Both sites let you specify certain amenities at the hotel itself. This isn’t so new and is not necessarily something I care as much about since I generally confirm exact amenities at the hotel’s website.
Winner: Hipmunk
Providing a Wide Range of Choices
Now for the bad news. Kayak is just so much better and providing you with information about the lowest price. Hipmunk pretty much had prices available from Orbitz and Airbnb,. The inclusion of Airbnb is nice in that it provides a non-hotel alternative that may be cheaper, but like I said earlier, I couldn’t figure out how to turn it off.
With Kayak, you can automatically search several other websites such as Priceline, Hotwire, and Expedia in different windows at the same time as your Kayak search. I don’t like to do this because I only want to search Kayak. I’ll get to those other sites later. Although Kayak didn’t return results from Orbitz, it gave me options from several other OTAs as well as from Hyatt.com (so I can get my stay and night credit).
In my limited test of prices for the Hyatt Regency Embarcadero, Kayak was by far the better option. A few of the OTAs offered somewhat lower prices than the quote from Orbitz for $588, but Kayak also hooked me up with Hyatt itself, which had the lowest price of all at only $536 after taxes. If Hipmunk can’t even check with the hotel to see if I can get the lowest price AND my credit toward elite status, that is a serious fail in my book.
Winner: Kayak
Decision Time
At the end of the day, what do I recommend? Like any good hacker, you might have to use both of these tools for the best results. Start with Hipmunk to figure out the general region where you want to stay and even narrow it down to a few hotels. However, I wouldn’t use them to actually book anything. Prices frequently vary between different OTAs and hotel sites, sometimes a lot and sometimes a little. I don’t want the risk that I’ll get screwed just because I can’t take the time to double-check my results somewhere else.
Repeat your search with Kayak. Now that you know what you’re looking for, picking your way through Kayak’s relatively messy results will be easier, and you’ll have more confidence that you are booking at the best site.
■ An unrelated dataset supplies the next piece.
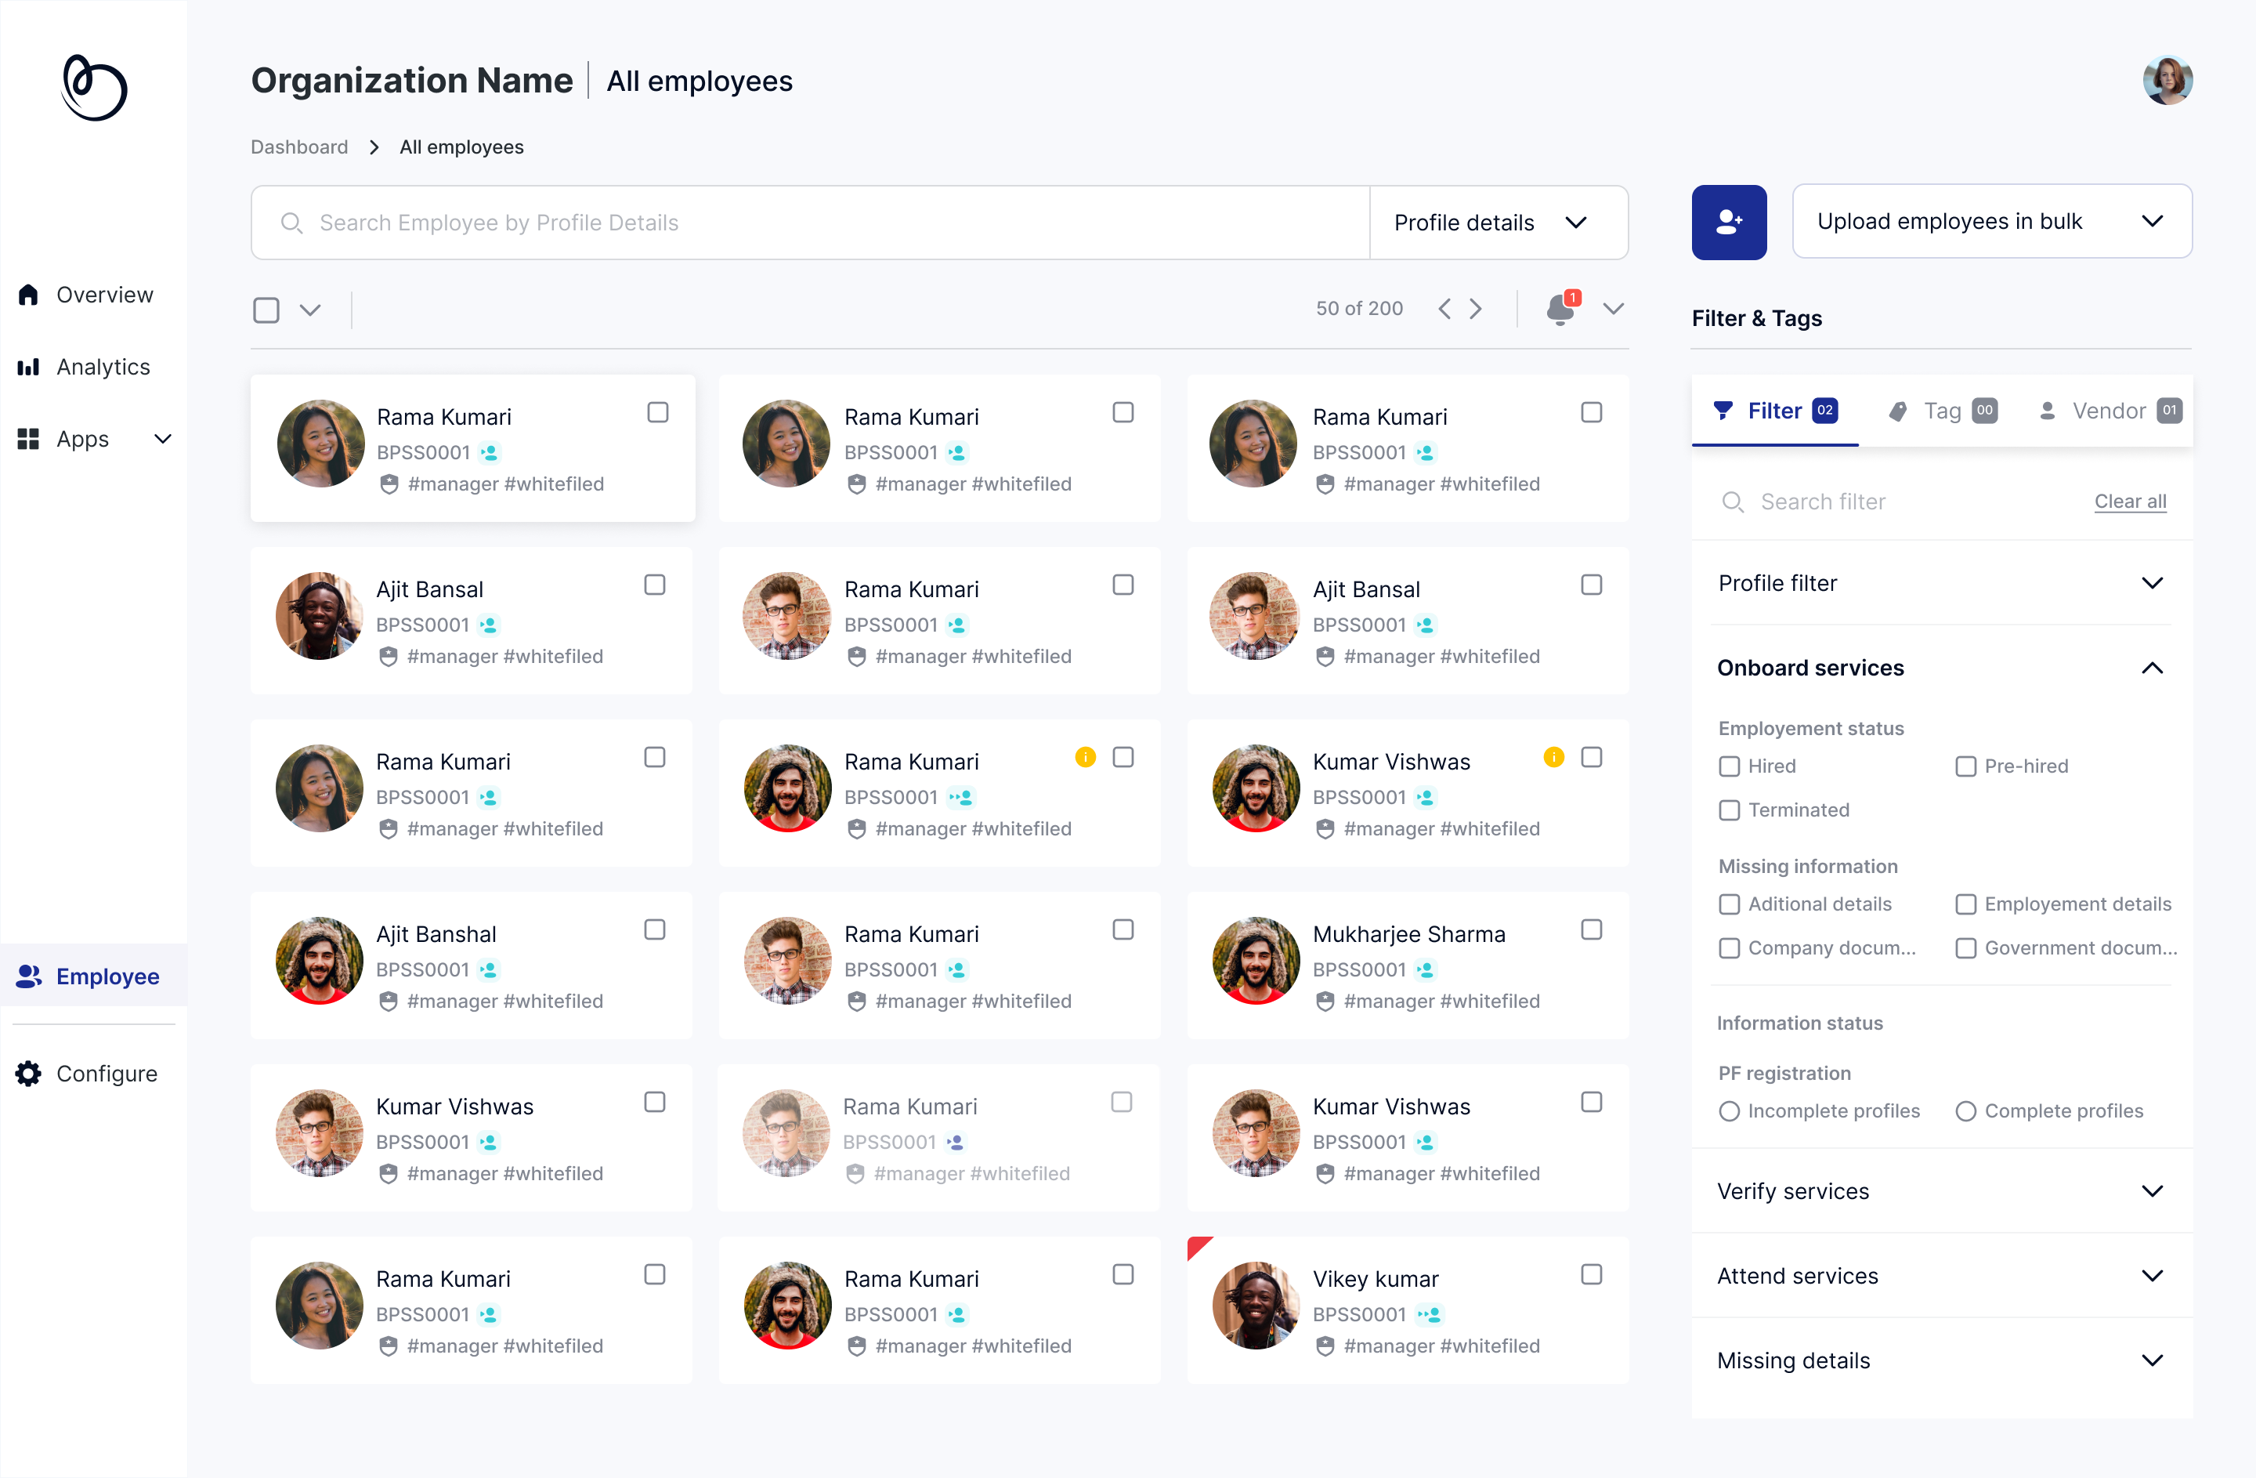Click the company logo icon
The image size is (2256, 1478).
click(93, 88)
Even though Hipmunk only won one out of three challenges, it succeeds at thinking up creative ways to present the myriad choices facing the consumer. More and more, I think tech companies are realizing that the key to innovation is not faster and cheaper but better. I still use Kayak because it gives me more confidence that I’m getting a better price. However, I wish it had some of the features that Hipmunk has, which ought to be a giant warning sign to Kayak. I used to wish my PC had some of the features I saw in my friends’ Macs, and in the end I just bought a Mac myself.
I miss some things about my PC, and maybe you’ll find that using Hipmunk is good enough to give up some features you liked in Kayak. But Kayak has already started moving into Hipmunk’s turf. Sad as it is to see a new company fail, I think Hipmunk has to decide if it wants to be serious about its competition with Kayak. It has to expand its search results to offer more confidence to its users that they are getting a great deal. Otherwise Kayak will eventually copy the best features from Hipmunk and will continue to sail on undisturbed.